Conclusions reached in this report include:

  • The AIOps tools in the market today are on a spectrum with regard to use of AI. While some make use of knowledge engines systemically in the monitoring and management of cloud and non-cloud systems, most tools leverage AI as an afterthought, not driving much of the functionality of the tool.
  • Enterprises are typically adopting AIOps as an upgrade to existing ops tools, and are remaining brand loyal. This means that the upstarts in the AIOps space will find it difficult to break into a market where the established players are in essence selling with the same basic message: AI integrated with management and monitoring that you trust. Considering this, we may see a consolidation next year as the market focuses on a handful of players, down from the two dozen or so relevant players today.

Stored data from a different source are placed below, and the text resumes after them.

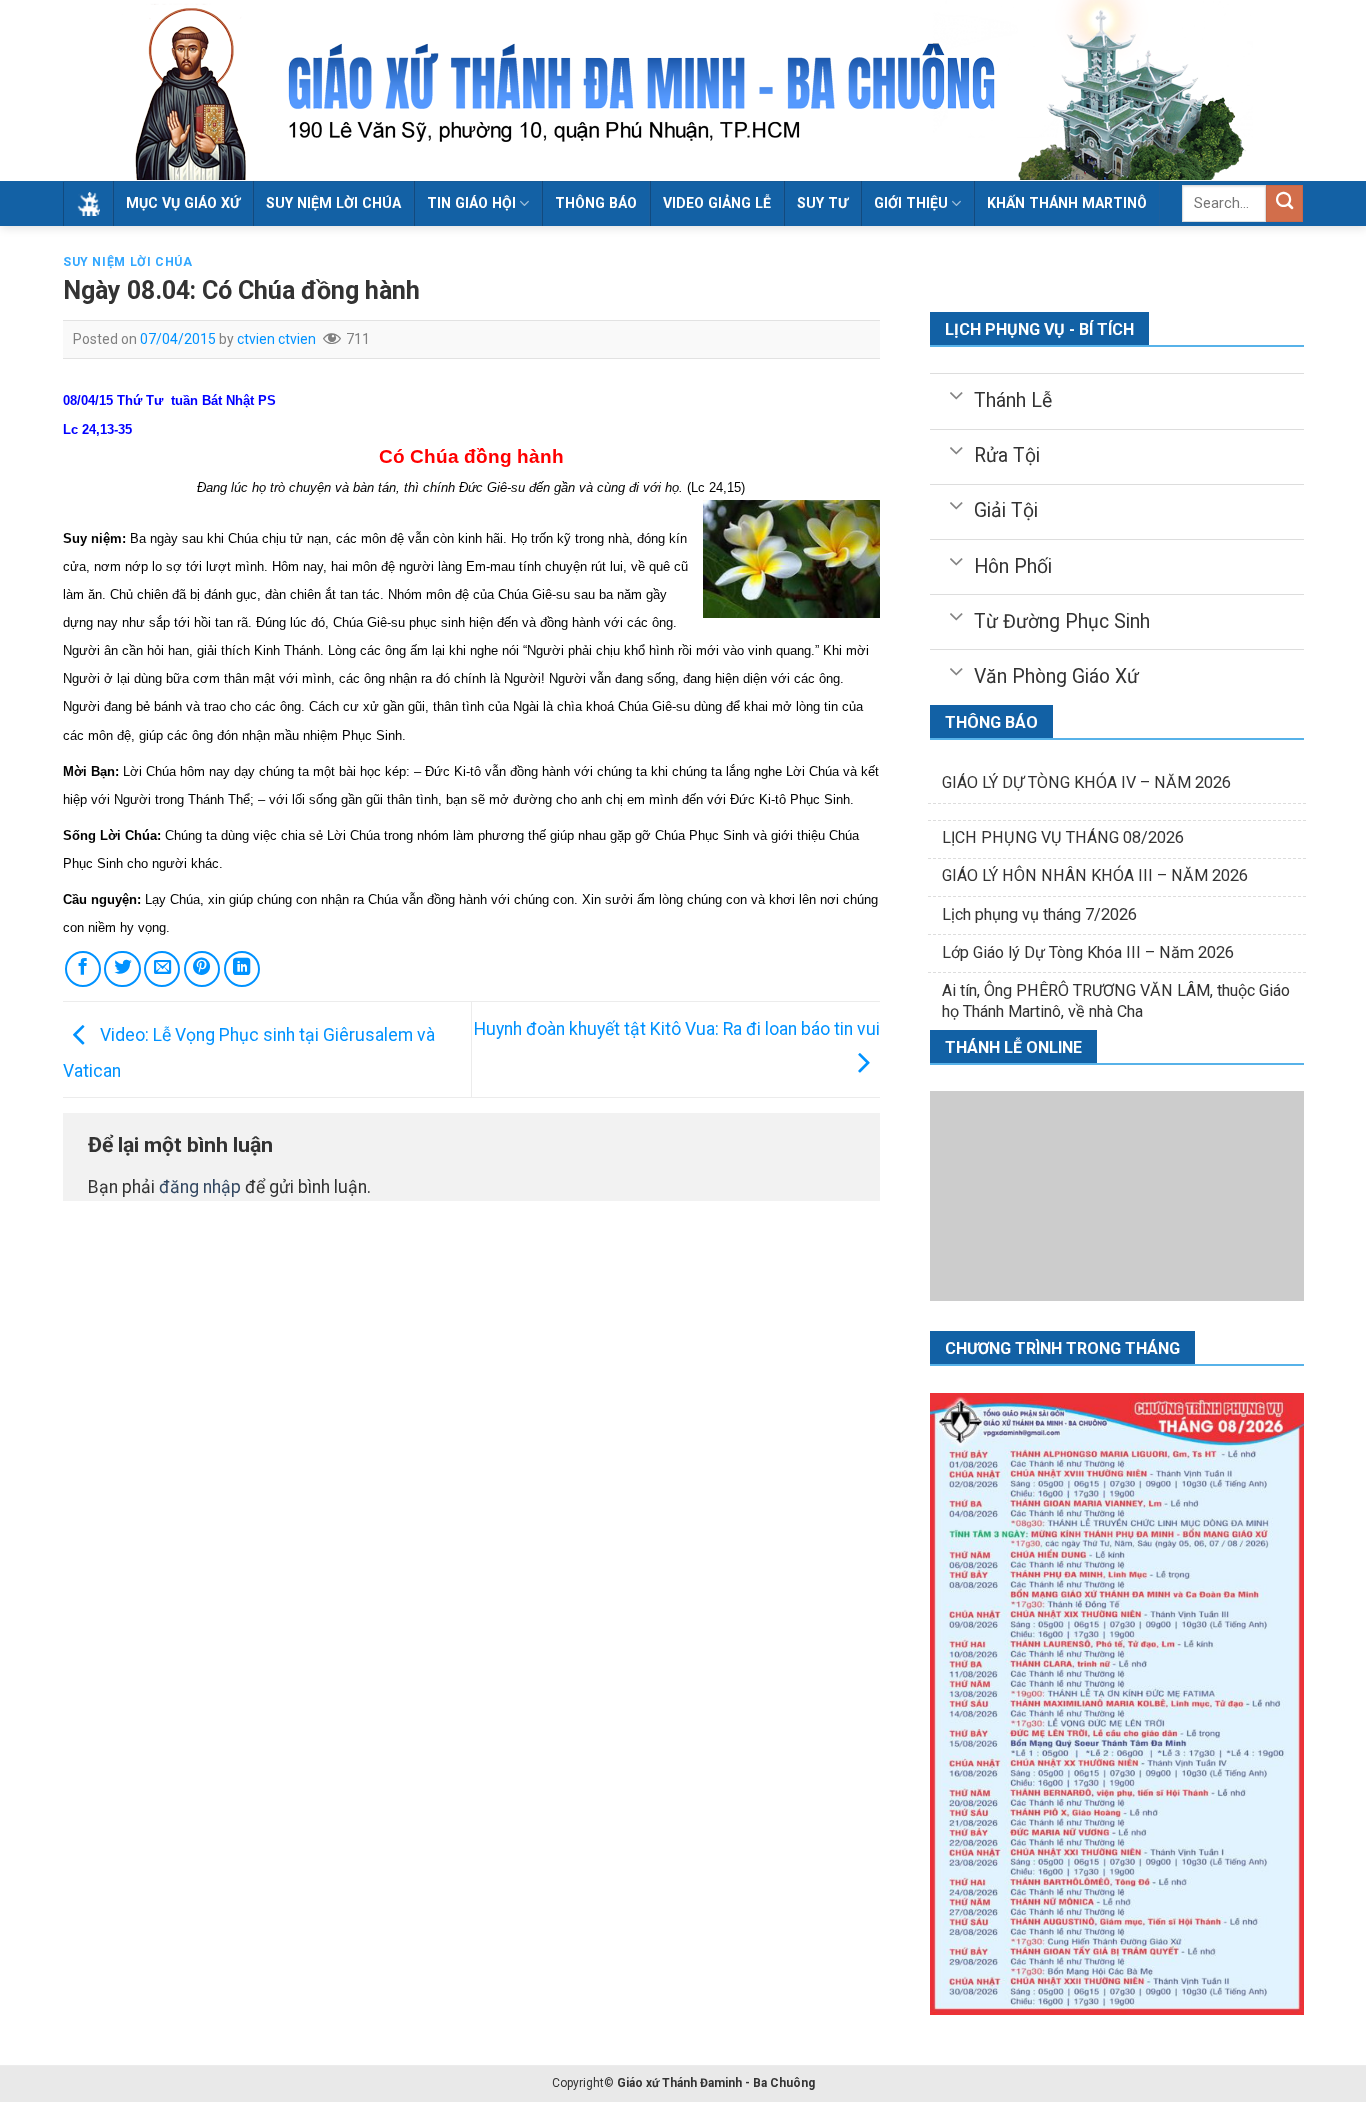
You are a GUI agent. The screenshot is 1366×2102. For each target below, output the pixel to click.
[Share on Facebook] (83, 969)
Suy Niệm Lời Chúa (333, 203)
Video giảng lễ (717, 203)
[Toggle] (955, 394)
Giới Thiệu (911, 203)
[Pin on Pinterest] (202, 969)
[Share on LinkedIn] (242, 969)
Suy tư (822, 203)
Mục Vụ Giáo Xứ (183, 203)
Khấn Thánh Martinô (1067, 203)
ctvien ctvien (276, 339)
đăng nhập (200, 1187)
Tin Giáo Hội (471, 203)
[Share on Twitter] (122, 969)
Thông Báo (596, 203)
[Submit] (1284, 203)
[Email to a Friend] (162, 969)
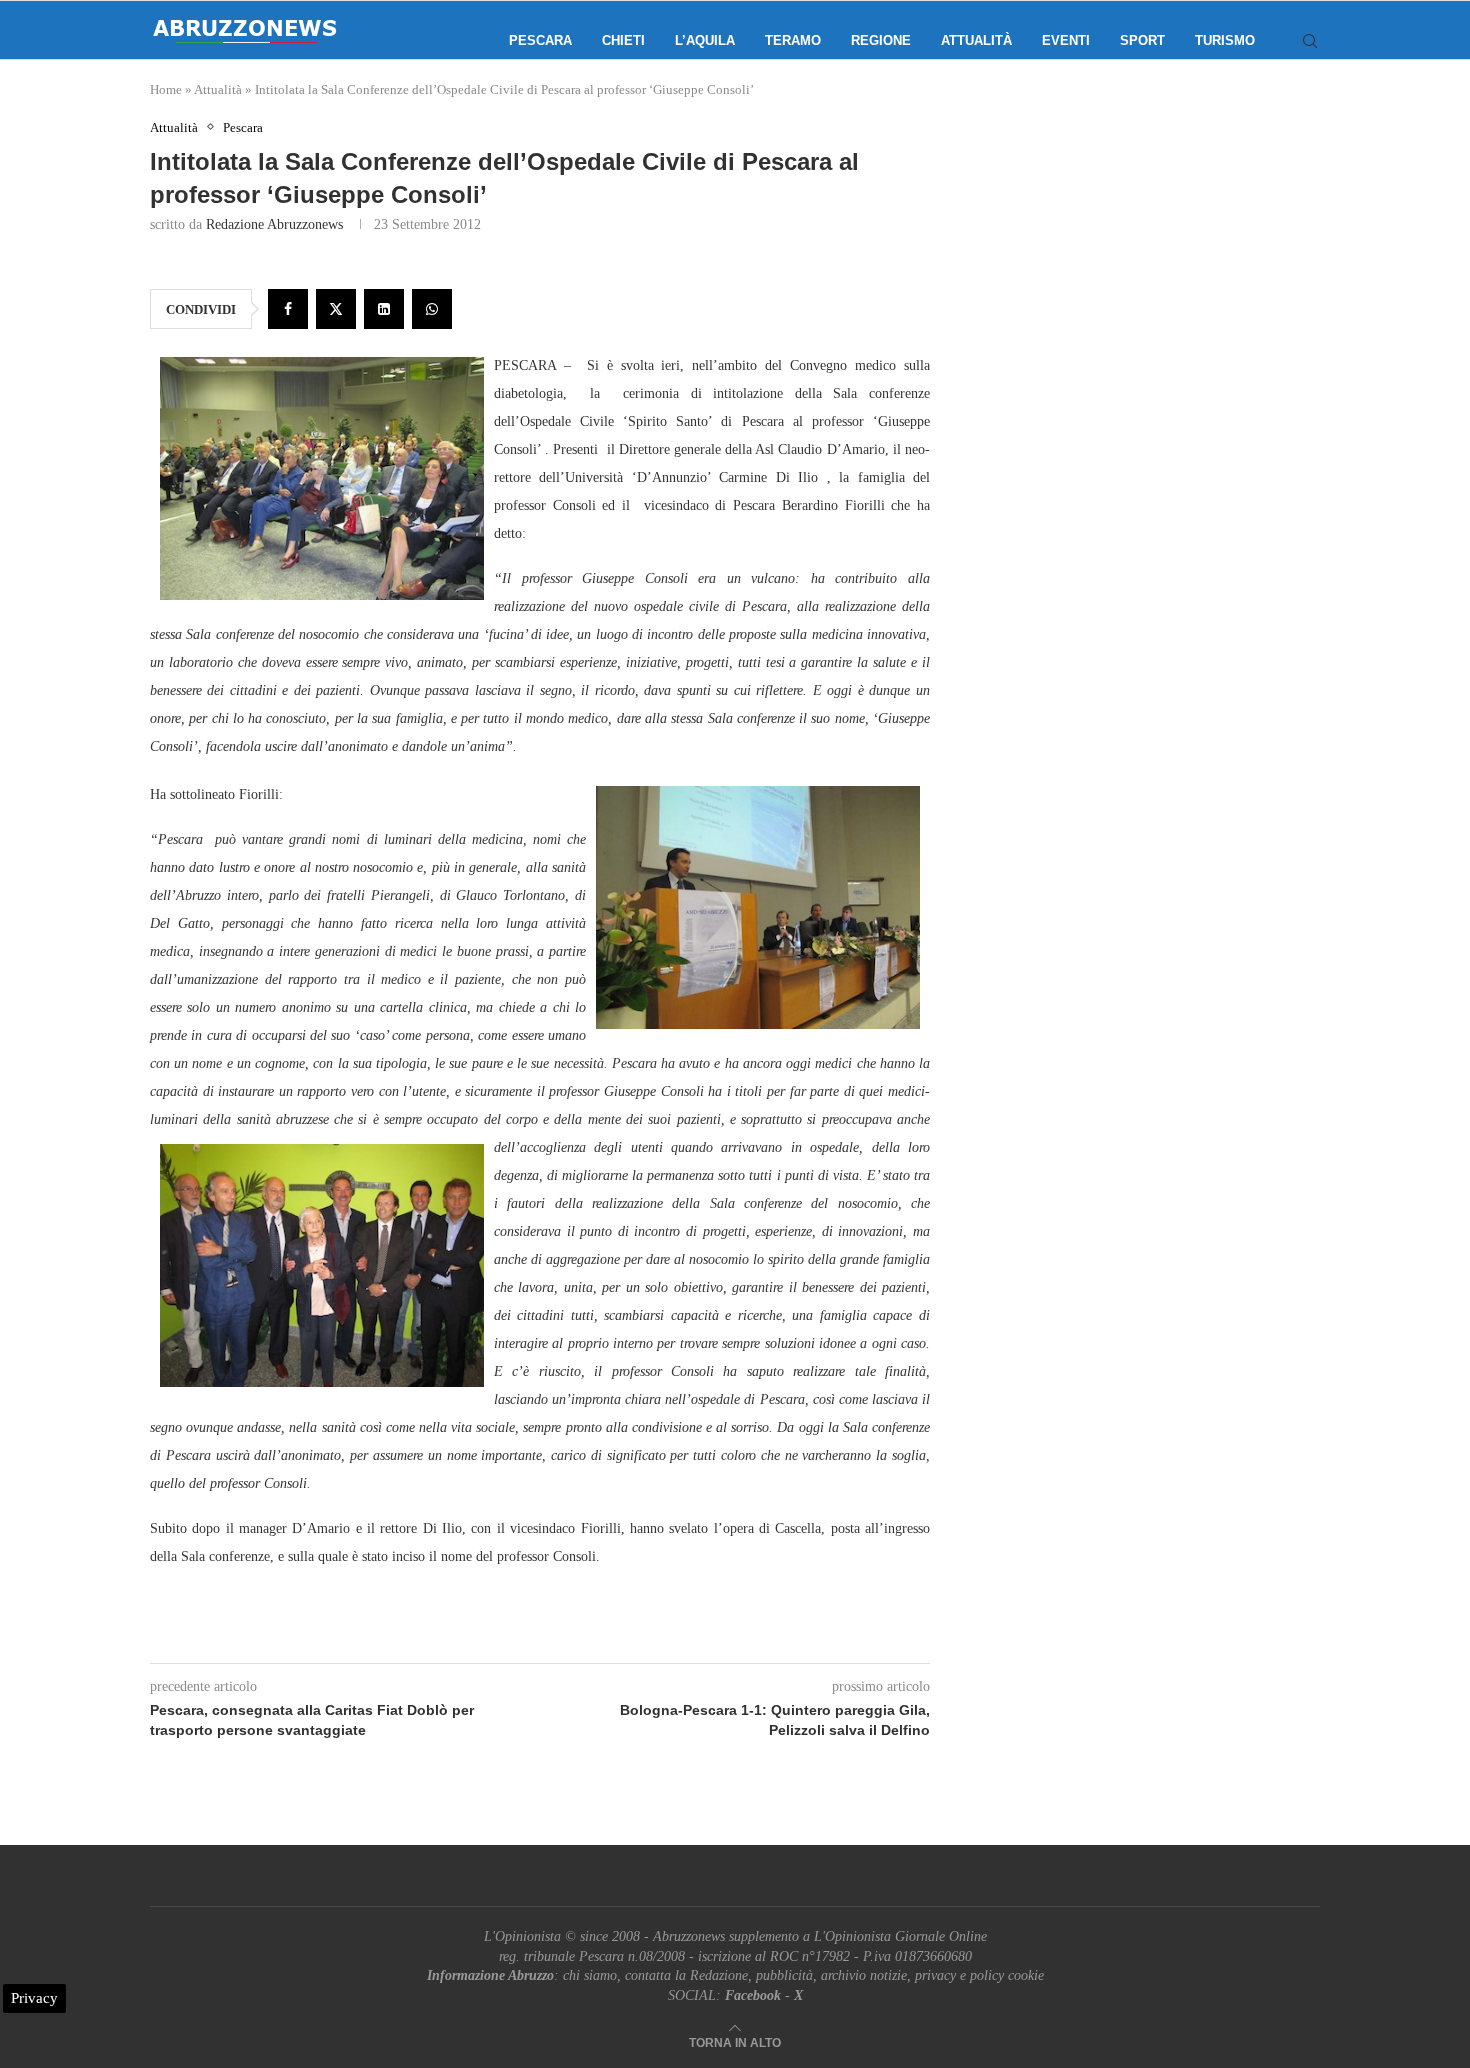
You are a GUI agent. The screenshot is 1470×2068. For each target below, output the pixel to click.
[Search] (1310, 41)
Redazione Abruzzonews (274, 224)
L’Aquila (705, 40)
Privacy (34, 1998)
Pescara (540, 40)
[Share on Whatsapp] (432, 309)
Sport (1142, 40)
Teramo (793, 40)
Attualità (976, 40)
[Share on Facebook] (288, 309)
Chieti (623, 40)
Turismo (1225, 40)
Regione (881, 40)
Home (166, 89)
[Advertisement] (1150, 320)
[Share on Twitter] (336, 309)
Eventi (1066, 40)
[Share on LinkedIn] (384, 309)
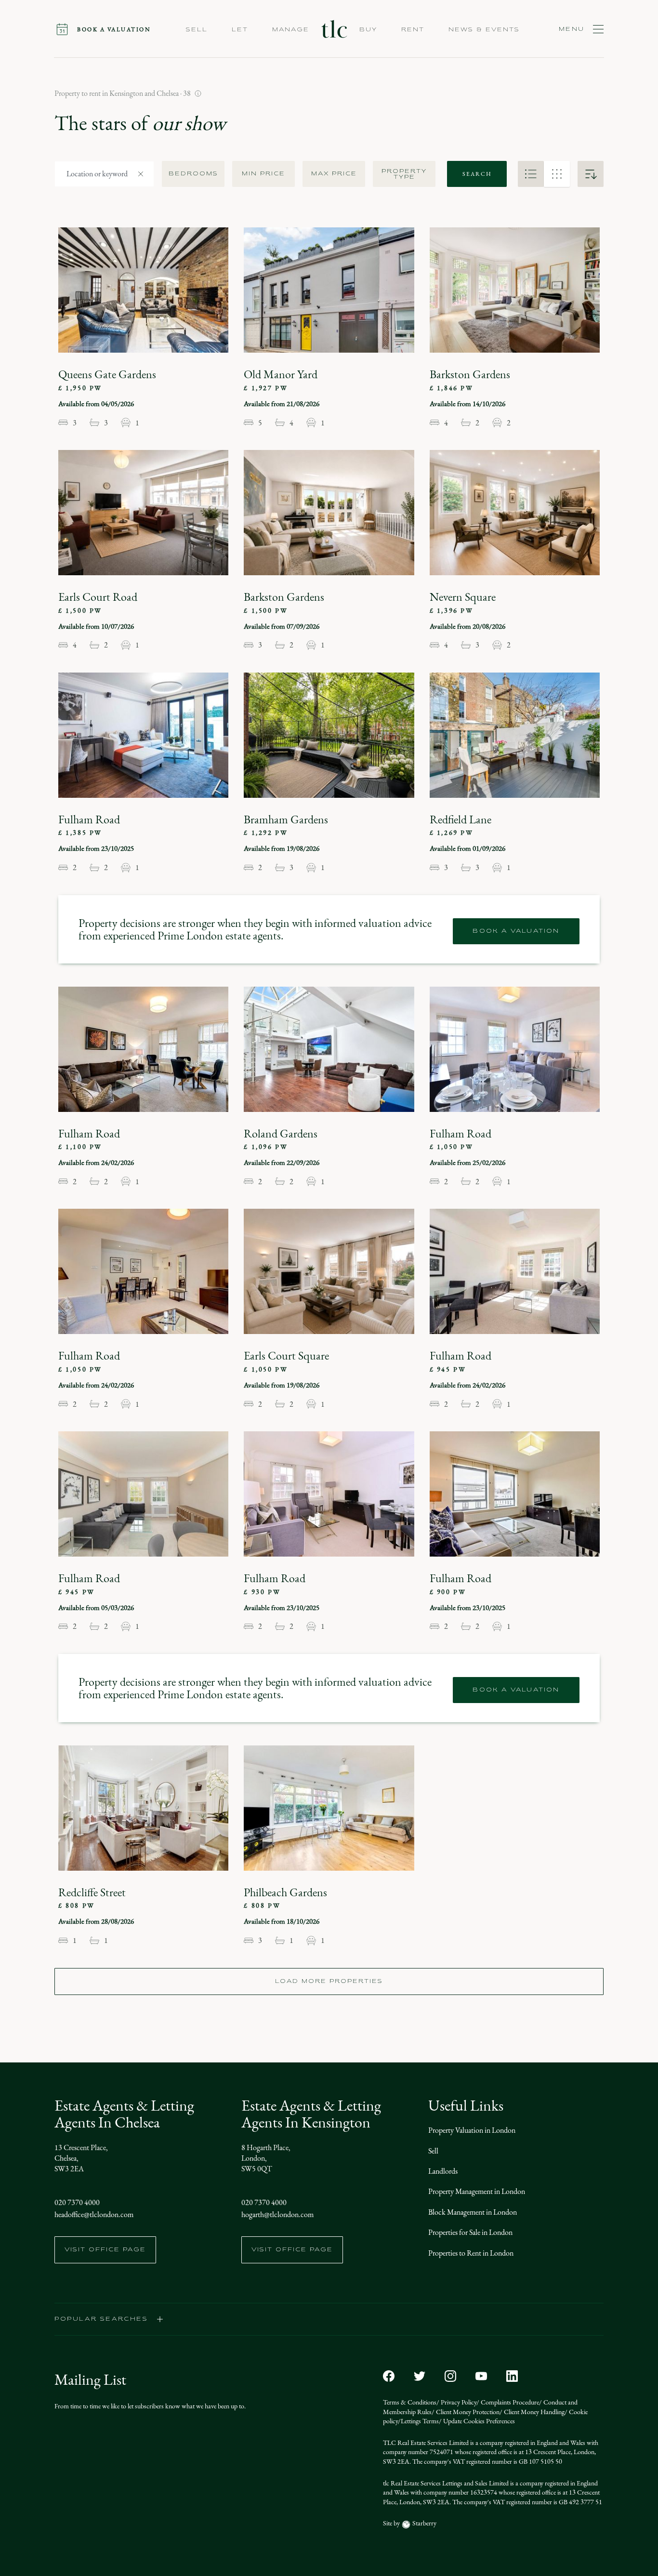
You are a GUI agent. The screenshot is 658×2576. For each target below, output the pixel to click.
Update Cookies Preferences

  • There seems to be two directions in AIOps: self-healing and not self-healing. Some AIOps systems are able to heal issues with systems that are managed and/or monitored. This means that if the tool finds an issue, a process is launched to attempt to correct the problem, for instance restarting a server or a network hub. Other solutions are more passive, alerting users about an issue, but without taking automated corrective action. The trend is toward active, or self-healing, AIOps tools.
  • These tools are all about the data. They store data as they monitor systems and can determine issues that need immediate attention, such as a down storage server. Or, they can deeply analyze historical data to determine trends that may portend a failure or other potential issue. The lifeblood of any AI system is the data needed to train the AI model, and this is the opportunity presented to AIOps tools. Monitored cloud or on-premises systems spin-off gigabytes of data each week, and that data can be fed into analytic systems augmented by AI.
  • Enterprises that wish to leverage these tools should be careful to understand their capabilities, and should also test the tools across both enterprise cloud and non-cloud platforms. There have been compatibility issues reported, most discovered after deployment.
  • Many of these tools are moving to an “on-demand” model, meaning that they will offer cloud-based services. This is an opportunity for those that have, or will have, the majority of their systems on public clouds. However, it may not be a good model for those that still have the majority of systems on-premises.